Aaron and the Spell

Aaron & the Spell

by Michael Caruso

Aaron & the Spell brought the 2014 Pastorius Park summer concert season to a close Wednesday, July 30, in a season that was more assaulted by the weather than any other I can remember in all the years I’ve written for the Local since 1986. It was a pleasure to hear the concert outdoors and see it attended by hundreds of local music lovers.

Aaron & the Spell are headed by Philadelphia-based Aaron Brown. The band performed during last year’s Pastorius Park season but indoors at the Springside Chestnut Hill Academy’s auditorium on Cherokee Avenue. Brown spoke at the start of the concert about his pleasure at being able to let loose rather than hold back, as is always wise whenever a band moves inside.

Brown started most of his songs quietly, almost lazily. It was a wise choice because it enabled the audience to hear and appreciate what an excellent singer he is. His voice is gentle and flexible, always perfectly in tune yet sliding in between notes, turning major harmonies into minor chords with effortless technical control.

Every arrangement was characterized by sophisticated chord progressions and exquisitely voiced harmonies. Songs such as “Stay Away” and “Believe” developed organically with a convincing sense of inevitability, hinting at predecessors, such as the middle-period Beatles in “Rubber Soul” yet never sounding derivative. It made for a memorable concert to conclude an ultimately successful season.


Delaware Valley Opera Company will bring its 2014 summer festival season to a close with one of the most popular operas in the standard repertoire. George Bizet’s “Carmen” will be performed August 9, 13 and 16 at 8 p.m.
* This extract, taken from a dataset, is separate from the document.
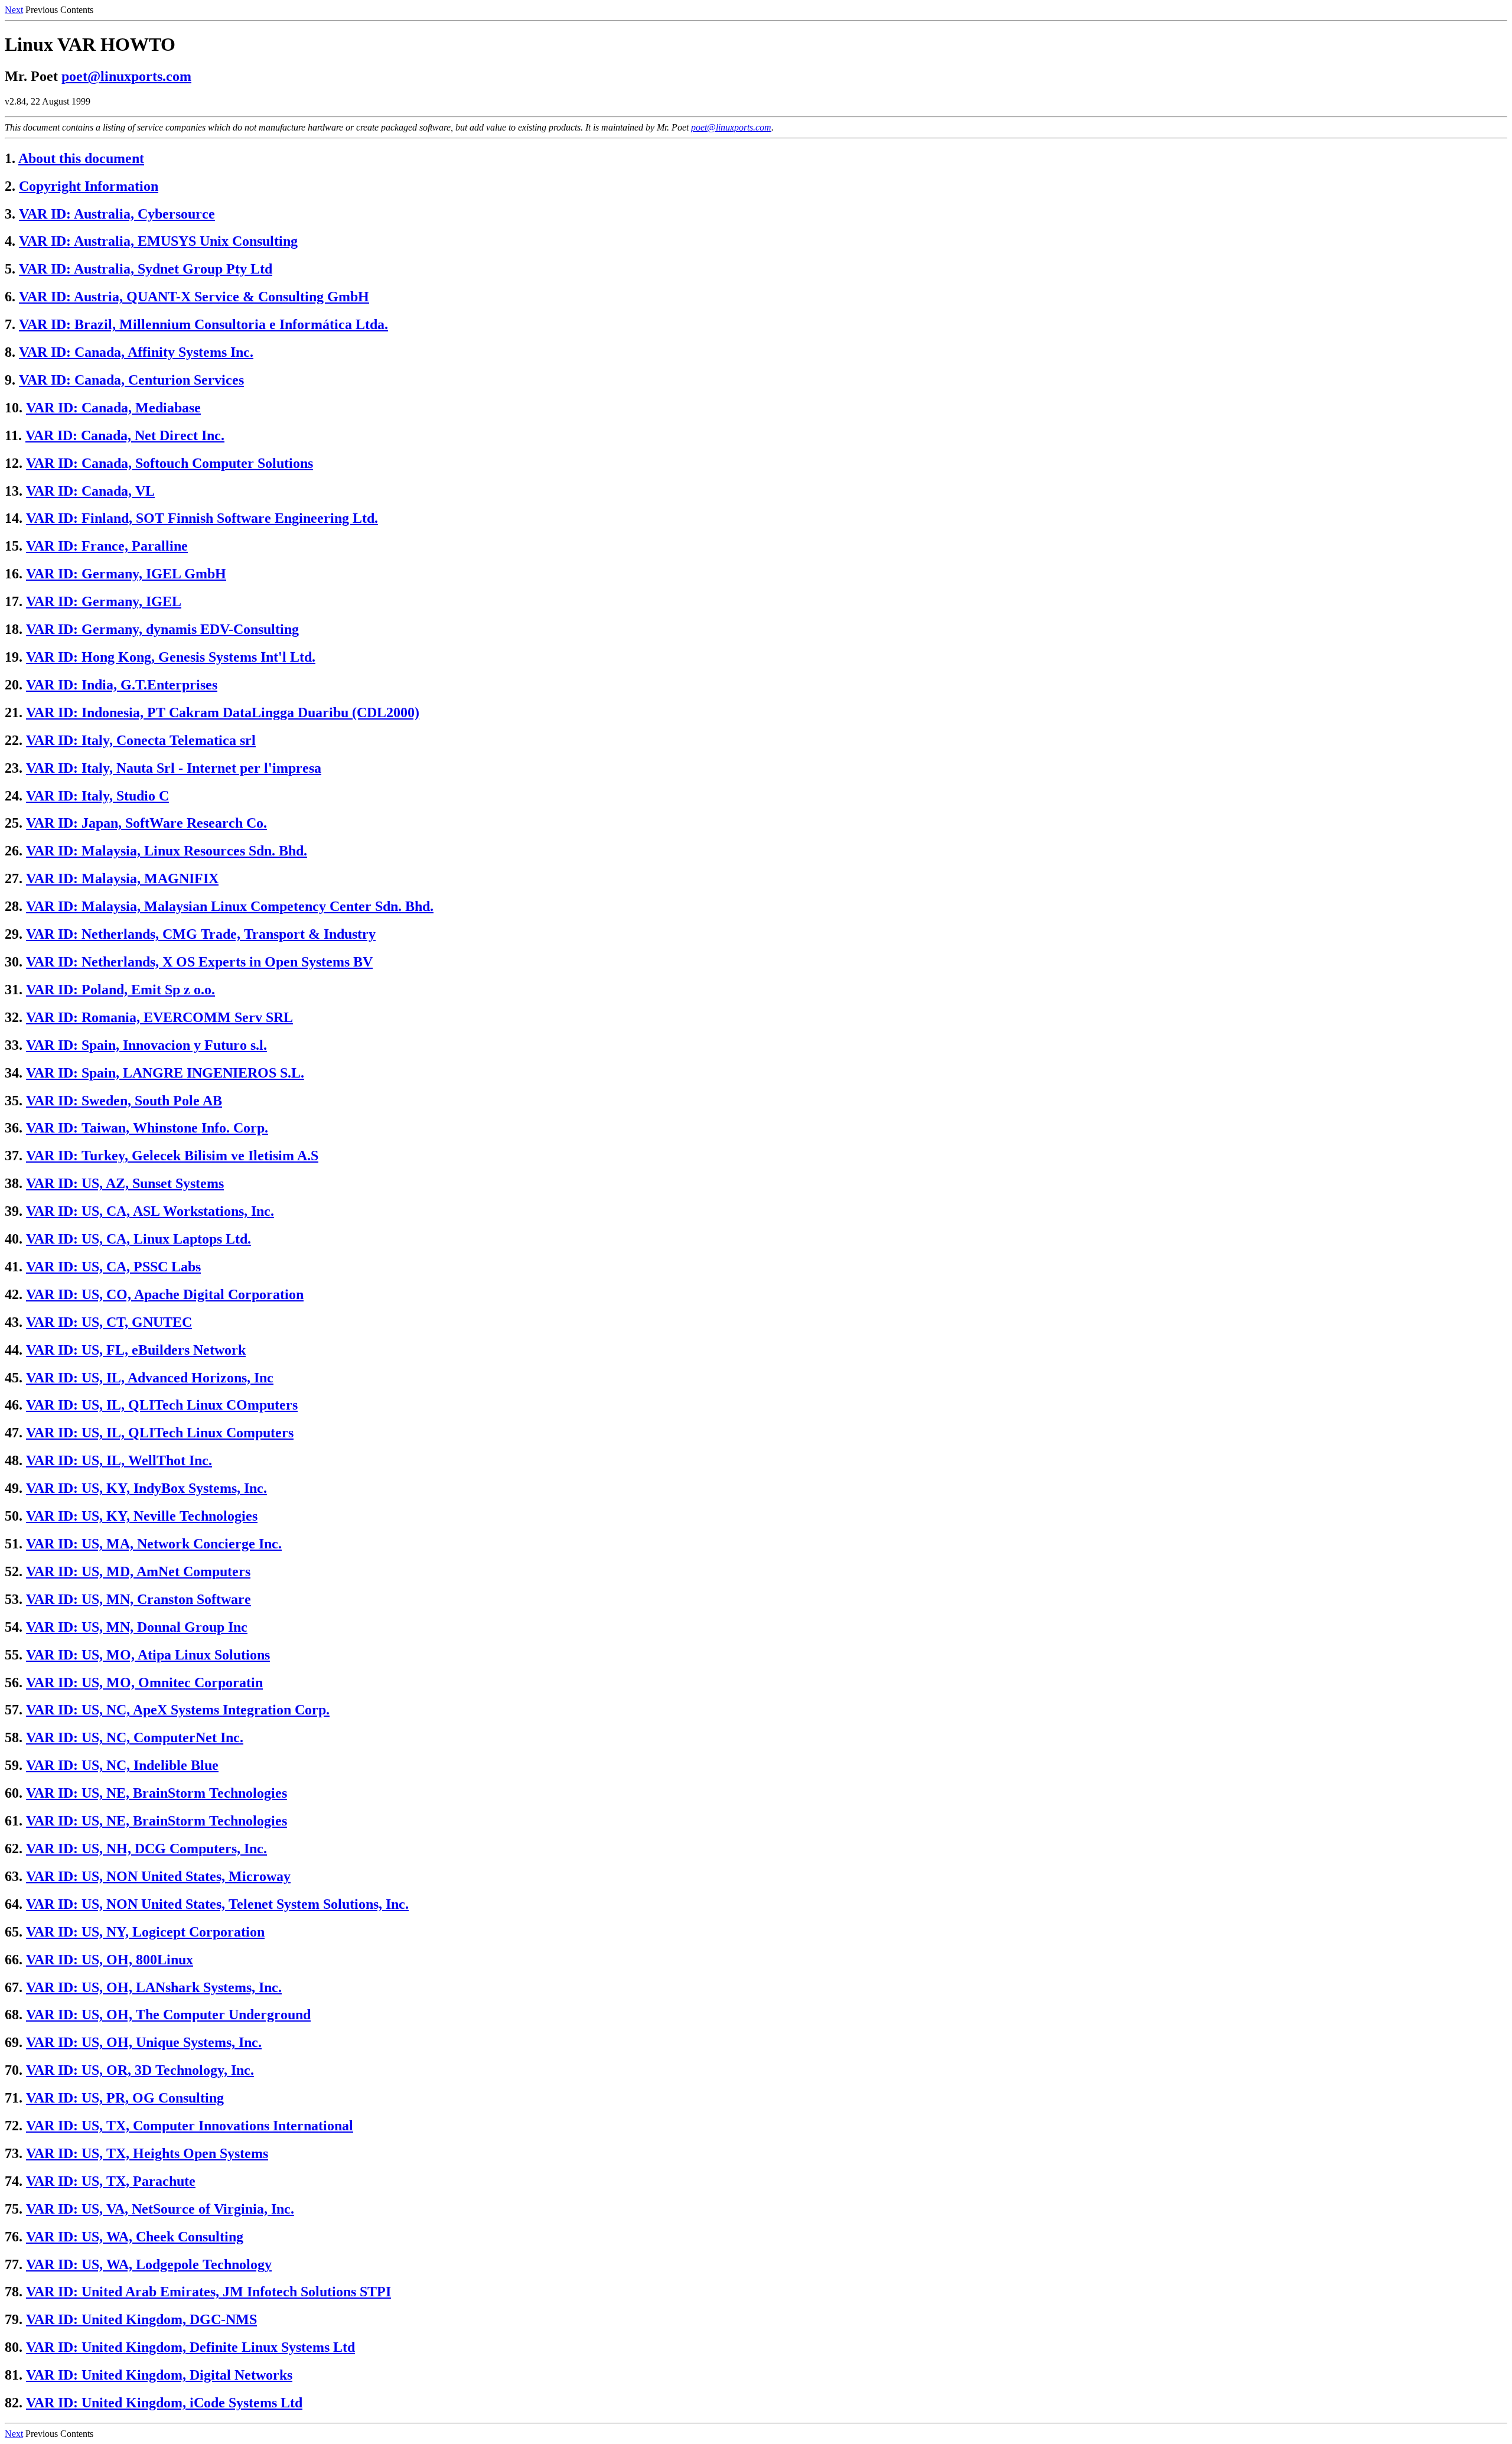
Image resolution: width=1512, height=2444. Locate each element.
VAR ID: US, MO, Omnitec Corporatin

The music director and accompanying pianist for this production will be Marja Kaisla of West Mt. Airy. The Finnish-born Kaisla has worked previously with DVOC in three operas, but Kaisla’s coming to “Carmen” is actually her first experience with a “live” performance of the opera. “I have not seen ‘Carmen’ before,” she said, “but I fell in love with the music when I used to perform a fabulous transcription of it probably a hundred times with a four-piano musical ensemble I was a part of for several years.

“Most of the tunes are very famous and well known even for those not all that familiar with opera, and for good reason. They’re easily accessible, exciting and beautiful. They have a popular flair to them. And since DVOC is not hiring an orchestra for these performances, I get to play at the piano all 391 pages of this gorgeous music with the soloists and chorus in a fully staged production.”

Kaisla expressed the opinion that “Carmen” has no weaknesses. “However,” she added, “I was hoping to do the opera using the original spoken (French) dialogue in lieu of sung recitatives, but since the singers are not trained actors, it might have become a bit more complicated to produce.”

Kaisla pointed out that the soloists and chorus members are all local residents, although this will be her first time working with them. Since the opera is so large and complex, she and the singers have been rehearsing onstage three times a week since the beginning of July following several purely musical rehearsals in June.